Abstract:The search of information in large text repositories has been plagued by the so-called document-query vocabulary gap, i.e. the semantic discordance between the contents in the stored document entities on the one hand and the human query on the other hand. Over the past two decades, a significant body of works has advanced technical retrieval prowess while several studies have shed light on issues pertaining to human search behavior. We believe that these efforts should be conjoined, in the sense that automated retrieval systems have to fully emulate human search behavior and thus consider the procedure according to which users incrementally enhance their initial query. To this end, cognitive reformulation patterns that mimic user search behaviour are highlighted and enhancement terms which are statistically collocated with or lexical-semantically related to the original terms adopted in the retrieval process.
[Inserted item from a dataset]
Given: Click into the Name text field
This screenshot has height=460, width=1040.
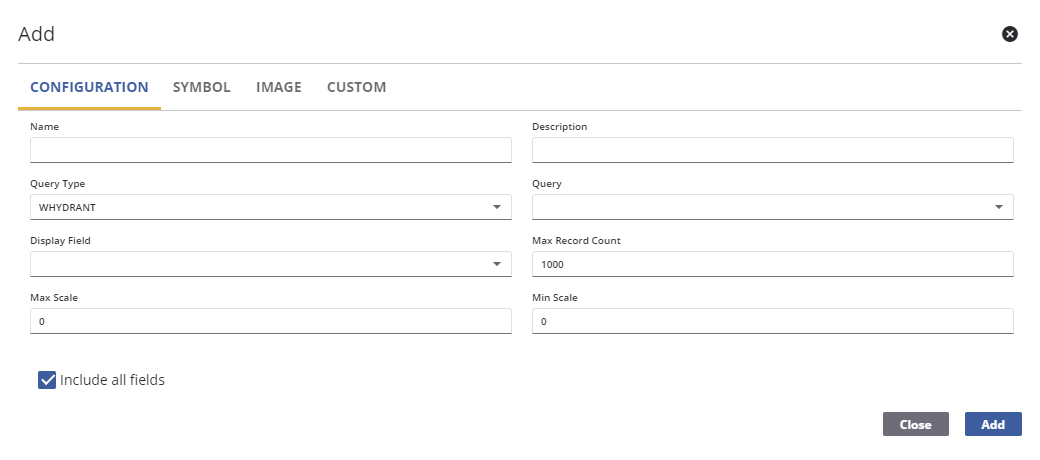Looking at the screenshot, I should (270, 150).
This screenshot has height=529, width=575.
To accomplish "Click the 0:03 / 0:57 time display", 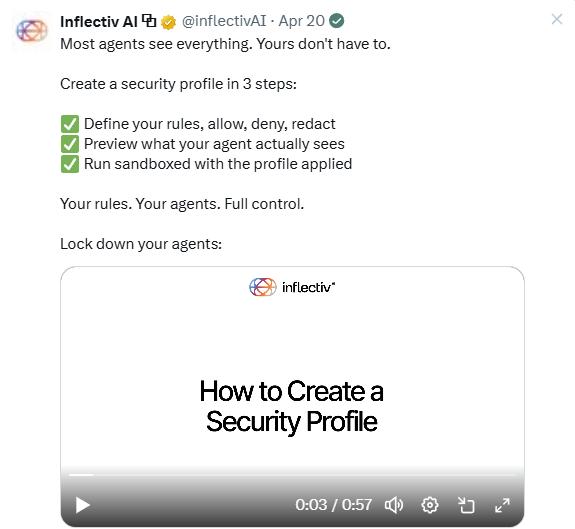I will coord(334,505).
We formalize the application of these patterns by considering a query conceptual representation and introducing a set of operations allowing to operate modifications on the initial query. A genetic algorithm-based weighting process allows placing emphasis on terms according to their conceptual role-type. An experimental evaluation on real-world datasets against relevance, language, conceptual and knowledge-based models is conducted. We also show, when compared to language and relevance models, a better performance in terms of mean average precision than a word embedding-based model instantiation.